La fiesta, según Christopher Hitchens, no concluye con la muerte. De
hecho, añadía el escritor angloamericano, lo verdaderamente terrible es que la
fiesta sigue, pero tú debes marcharte. Que nada se interrumpa con el desenlace
personal e inevitable; no cabe imaginar algo más demoledor. Antes o después, el
ser humano comprueba la escalofriante ausencia de misericordia, la promesa de
destrucción que recibe todo cuerpo vivo. Serán muchos más los días sin
nosotros, hay que acostumbrarse a esa ley sin excepciones. La celebración, en
definitiva, se abandona aún en marcha, con la música a todo volumen y la
cubitera llena.
No tenemos que esperar, sin embargo, a la propia
decadencia. Uno puede padecerlo de muchas otras formas, evocando las sombras de
aquel mundo que una vez fue real, los libros recién publicados y las películas
apetitosas que se acabaron para siempre. El presente, ordenado y
consuetudinario, esparce un puñado de tiempo sobre un territorio. Parece algo estable,
desde luego, y nos habituamos a la compañía y a las cosas que hacemos sin temor
a quedarnos sin combustible.
Así, cuando alguien ya no está, y sus pertenencias
quedan en el armario, sobre la estantería, todo parece frío porque nada se
derrumba. La naturaleza no emite queja ni arrepentimiento. Simplemente, se
corta un acceso. Ni siquiera la tristeza salva a los contribuyentes. Es mucho
peor para los vivos. Nos quedamos solos y asistimos a los cambios en la ciudad,
en el país, cada vez más alejados de lo que fue verdad compartida.
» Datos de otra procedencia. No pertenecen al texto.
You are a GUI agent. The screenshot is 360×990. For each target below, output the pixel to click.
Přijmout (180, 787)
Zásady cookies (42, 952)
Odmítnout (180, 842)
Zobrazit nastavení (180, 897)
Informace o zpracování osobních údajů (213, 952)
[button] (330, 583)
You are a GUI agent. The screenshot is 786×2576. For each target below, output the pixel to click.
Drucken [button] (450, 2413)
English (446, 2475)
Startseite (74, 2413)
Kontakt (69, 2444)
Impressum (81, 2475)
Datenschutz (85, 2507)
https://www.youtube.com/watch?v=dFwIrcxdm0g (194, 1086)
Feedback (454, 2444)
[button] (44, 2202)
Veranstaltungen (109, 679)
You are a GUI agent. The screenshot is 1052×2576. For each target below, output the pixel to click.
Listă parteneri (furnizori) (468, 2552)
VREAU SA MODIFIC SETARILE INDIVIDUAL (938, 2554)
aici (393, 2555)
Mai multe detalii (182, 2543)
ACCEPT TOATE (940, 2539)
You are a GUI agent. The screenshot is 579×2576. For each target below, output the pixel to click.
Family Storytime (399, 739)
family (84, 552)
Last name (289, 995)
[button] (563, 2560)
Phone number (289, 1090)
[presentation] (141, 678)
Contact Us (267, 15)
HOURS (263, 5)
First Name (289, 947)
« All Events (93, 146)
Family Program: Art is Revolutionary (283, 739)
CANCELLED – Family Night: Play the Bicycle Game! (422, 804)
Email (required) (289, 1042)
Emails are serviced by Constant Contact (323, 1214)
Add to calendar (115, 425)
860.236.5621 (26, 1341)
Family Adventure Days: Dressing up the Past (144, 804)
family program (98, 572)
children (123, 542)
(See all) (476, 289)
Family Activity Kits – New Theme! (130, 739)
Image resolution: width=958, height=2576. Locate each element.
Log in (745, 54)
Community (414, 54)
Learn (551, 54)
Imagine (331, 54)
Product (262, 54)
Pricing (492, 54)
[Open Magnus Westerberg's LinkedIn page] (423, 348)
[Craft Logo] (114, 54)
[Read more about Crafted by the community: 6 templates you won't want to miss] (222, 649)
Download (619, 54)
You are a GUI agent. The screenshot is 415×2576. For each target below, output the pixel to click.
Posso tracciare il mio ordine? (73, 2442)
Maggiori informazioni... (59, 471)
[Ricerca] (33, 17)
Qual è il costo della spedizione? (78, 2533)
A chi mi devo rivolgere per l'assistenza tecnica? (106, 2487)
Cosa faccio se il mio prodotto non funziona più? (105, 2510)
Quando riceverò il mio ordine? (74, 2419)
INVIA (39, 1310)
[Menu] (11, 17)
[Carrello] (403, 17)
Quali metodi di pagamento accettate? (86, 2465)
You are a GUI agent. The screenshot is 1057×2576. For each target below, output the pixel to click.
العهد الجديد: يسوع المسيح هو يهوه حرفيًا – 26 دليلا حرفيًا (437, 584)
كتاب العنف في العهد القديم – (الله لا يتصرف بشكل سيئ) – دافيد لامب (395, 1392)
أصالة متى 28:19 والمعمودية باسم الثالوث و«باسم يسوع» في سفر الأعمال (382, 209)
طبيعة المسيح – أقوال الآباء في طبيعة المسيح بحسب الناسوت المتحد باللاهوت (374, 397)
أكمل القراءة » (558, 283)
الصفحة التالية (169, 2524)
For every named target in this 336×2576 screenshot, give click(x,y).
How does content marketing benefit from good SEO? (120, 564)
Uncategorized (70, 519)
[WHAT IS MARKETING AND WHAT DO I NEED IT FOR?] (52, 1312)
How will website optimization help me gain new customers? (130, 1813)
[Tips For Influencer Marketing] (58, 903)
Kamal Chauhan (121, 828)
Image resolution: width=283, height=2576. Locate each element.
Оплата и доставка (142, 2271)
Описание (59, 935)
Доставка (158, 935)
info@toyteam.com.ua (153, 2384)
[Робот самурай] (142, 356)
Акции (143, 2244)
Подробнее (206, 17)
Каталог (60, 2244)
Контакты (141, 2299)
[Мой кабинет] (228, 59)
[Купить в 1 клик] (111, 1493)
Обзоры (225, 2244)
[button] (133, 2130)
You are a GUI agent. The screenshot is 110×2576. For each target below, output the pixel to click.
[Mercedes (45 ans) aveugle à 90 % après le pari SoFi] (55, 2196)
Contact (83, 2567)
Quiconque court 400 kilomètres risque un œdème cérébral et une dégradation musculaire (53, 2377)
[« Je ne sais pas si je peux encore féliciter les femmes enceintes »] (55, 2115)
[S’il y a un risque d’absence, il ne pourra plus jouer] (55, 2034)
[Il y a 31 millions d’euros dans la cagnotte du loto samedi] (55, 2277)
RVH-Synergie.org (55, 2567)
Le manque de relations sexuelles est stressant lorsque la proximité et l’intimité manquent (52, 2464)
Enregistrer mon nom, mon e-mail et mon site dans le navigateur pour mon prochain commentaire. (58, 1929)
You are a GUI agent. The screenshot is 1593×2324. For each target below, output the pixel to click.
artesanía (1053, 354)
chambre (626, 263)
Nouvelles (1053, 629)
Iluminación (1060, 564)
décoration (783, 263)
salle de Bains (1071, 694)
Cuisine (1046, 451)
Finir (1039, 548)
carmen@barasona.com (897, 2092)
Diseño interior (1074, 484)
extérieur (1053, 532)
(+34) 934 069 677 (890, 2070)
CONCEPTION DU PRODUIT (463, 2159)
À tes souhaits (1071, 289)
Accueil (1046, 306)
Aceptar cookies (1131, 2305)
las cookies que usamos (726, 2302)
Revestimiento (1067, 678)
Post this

Uno podría pensar, entonces, en alguien concreto, en
una mujer, por ejemplo, con rostro y con nombre, al enterarse del fallecimiento
del escritor sueco Henning Mankell y del cierre de la librería
barcelonesa Negra y Criminal. Esta mujer, digamos que santanderina, era una
gran admiradora del autor de ‘La falsa pista’. “Escribe muy bien y es un
ciudadano comprometido”, afirmaba con entusiasmo. El inspector Wallander se
convirtió en un personaje familiar. Más tarde llegó Stieg Larsson, pero ya no fue
lo mismo.
Lectora
apasionada, quiso conocer la librería de Paco Camarasa. No pudo ser. La muerte
comenzó a acecharla cuando más satisfacción obtenía de la cultura y más
valientemente disfrutaba de las cosas. Mankell y el local barcelonés fueron dos
realidades en su vida, en su presente; dos caminos hacia la felicidad, a pesar
de todo. Ahora ya no existen.
La vida
supone pasar de una edad a otra, asumiendo no solo el cambio personal, sino la
desaparición de ámbitos familiares en los que nos encontramos seguros y de
temas de conversación que creímos y quisimos inmortales. La memoria debería ser
suficiente para que arraigue la confianza o, al menos, la resignación. Es complicada
esta mudanza que un día terminará para todos, pero no al mismo tiempo. Volverá
a amanecer y otros insistirán en preguntarse si hay o no algo de verdad detrás
de esta fiesta que abandonamos siempre demasiado pronto.
* Columna publicada el 22 de octubre de 2015 en El Diario Montañés.